On Santa's Economy and Advent

December 19, 2017 | Written by

If Santa’s reputation can be trusted, I’m getting coal this Christmas. It’s as it should be. This year my prayer life has limped along, and my selfishness has run rampant. I justify my actions and make excuses for my behavior, but I suspect old Claus is looking at me, rolling his eyes, saying, “Don’t even think about it.” Truthfully Santa’s economy make sense to me. I’ve earned my shame.

Rescue is a long, tedious, hard business.

This is why the season of Advent seems so foreign to me if not downright impossible. I’ve done very little to foster hope, peace, joy, or love. So when they’re offered to me, I end up looking around, pointing to my chest, like, “For me? Is this some kind of joke?”

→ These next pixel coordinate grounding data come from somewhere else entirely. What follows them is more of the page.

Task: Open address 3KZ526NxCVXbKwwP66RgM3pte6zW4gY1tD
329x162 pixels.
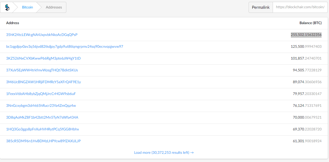Action: 43,58
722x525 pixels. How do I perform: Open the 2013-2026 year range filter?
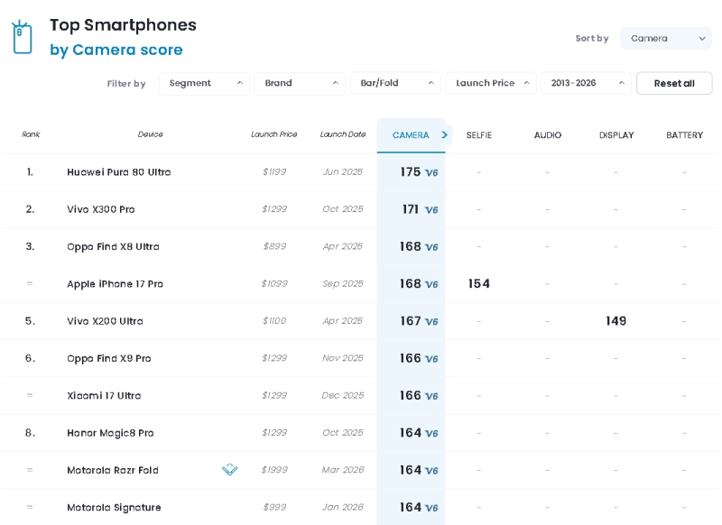point(586,84)

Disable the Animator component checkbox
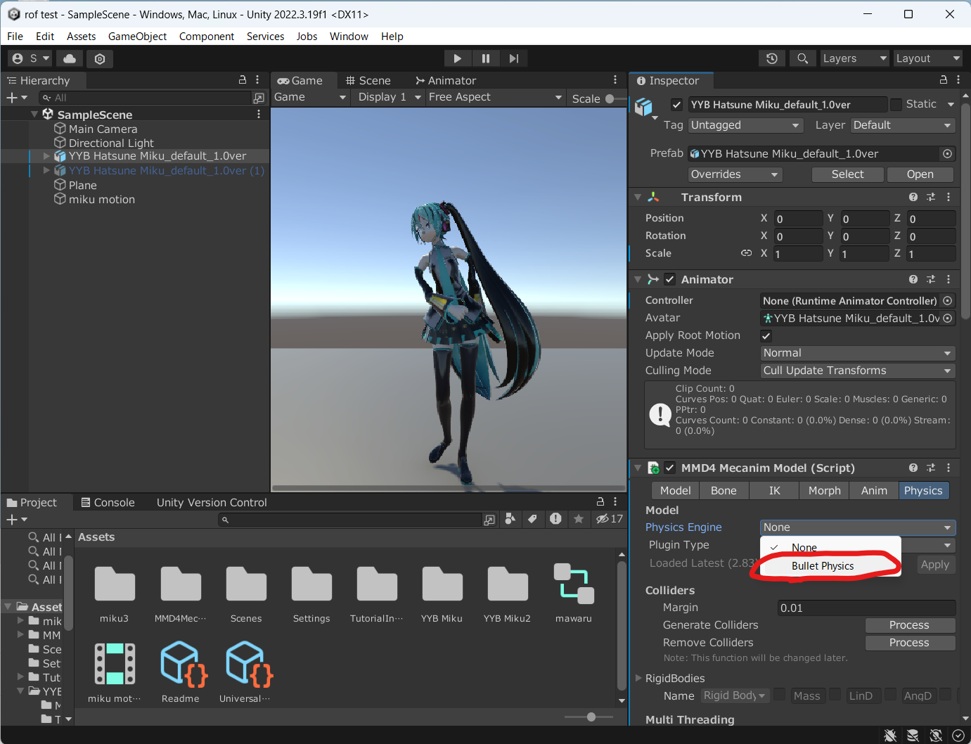click(669, 278)
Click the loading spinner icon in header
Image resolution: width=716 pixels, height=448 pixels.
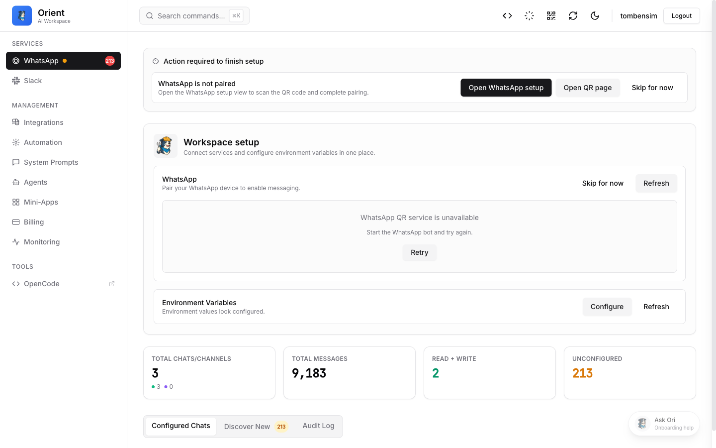(x=529, y=16)
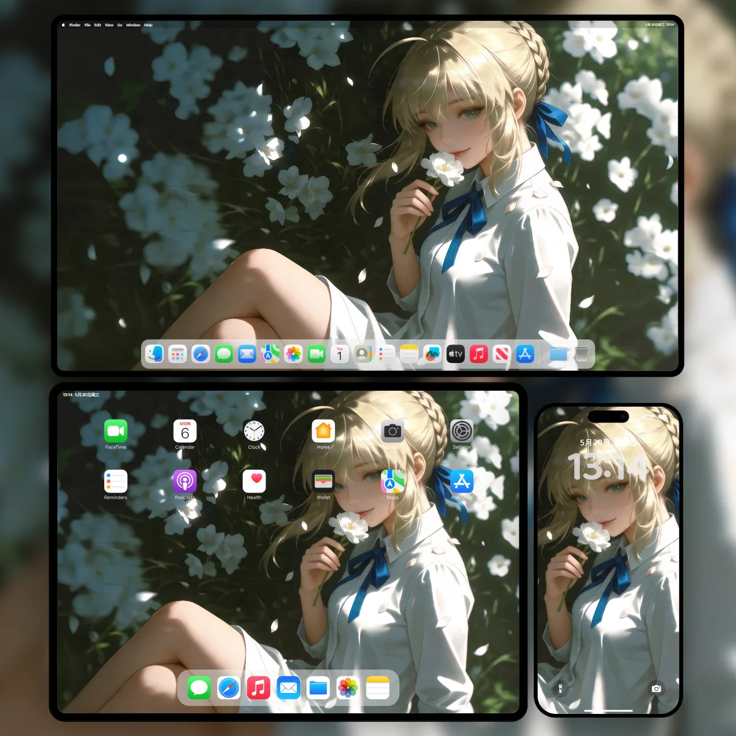The height and width of the screenshot is (736, 736).
Task: Click the 13:14 clock on iPhone
Action: coord(607,467)
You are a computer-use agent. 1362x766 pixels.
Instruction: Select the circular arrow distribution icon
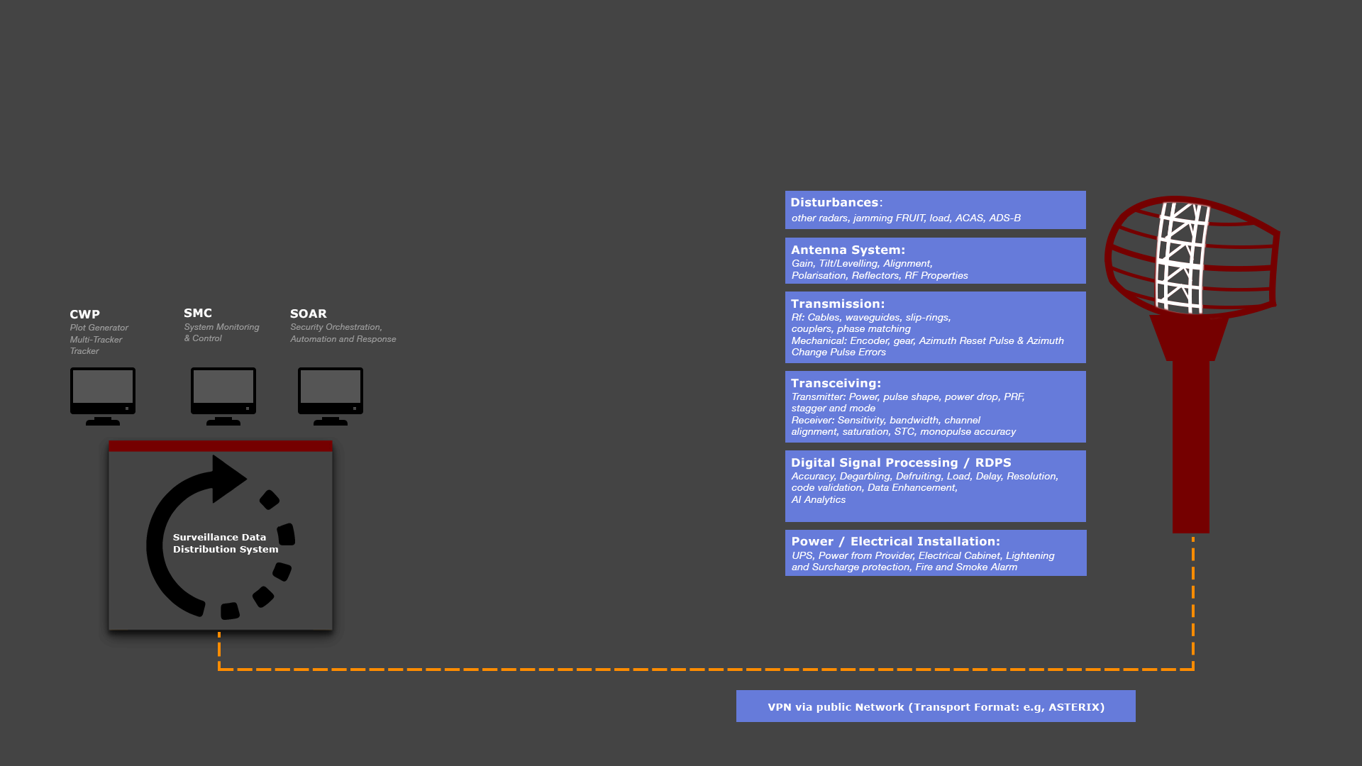(221, 538)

No joke. Thankfully hope, peace, joy, and love have nothing do with my efforts. They actually start and end with the Rescuer. But I have called out to Him personally; He is mine and I am His, and so He promises that Advent is indeed for me.

This Good News should mean I’m “joyful and triumphant” all year, right? Turns out, rescue is a long, tedious, hard business. I should know. I’m in the middle of it—trudging through the desert, in the belly of a whale, blinding scales on my eyes. But at the same time—and this is what I hold on to—rescue is loaded with hope, because where there’s a rescue, there’s my Savior. Emmanuel; God with us; God with me.

In the middle of their rescues, in the middle of their laments, the wayward turn to God. The Israelites did it. Jonah did it. In my own sin, in the din of the world, it’s about all I can do. I can barely tolerate these tricky times, let alone postulate what God is doing in the world. I have no idea what the next move of His church should be. I can barely tell anymore which way is up in today’s social storm. And I can’t even begin to explain why I do what I hate (again). But I turn back to my Savior who’s with me. Feebly, maybe. Confidently, sometimes. Humbly, definitely.

Because of Him, it’s Advent season, even for me. Hope, peace, joy, and love light my dark, scary, strange world. And the weary soul rejoices.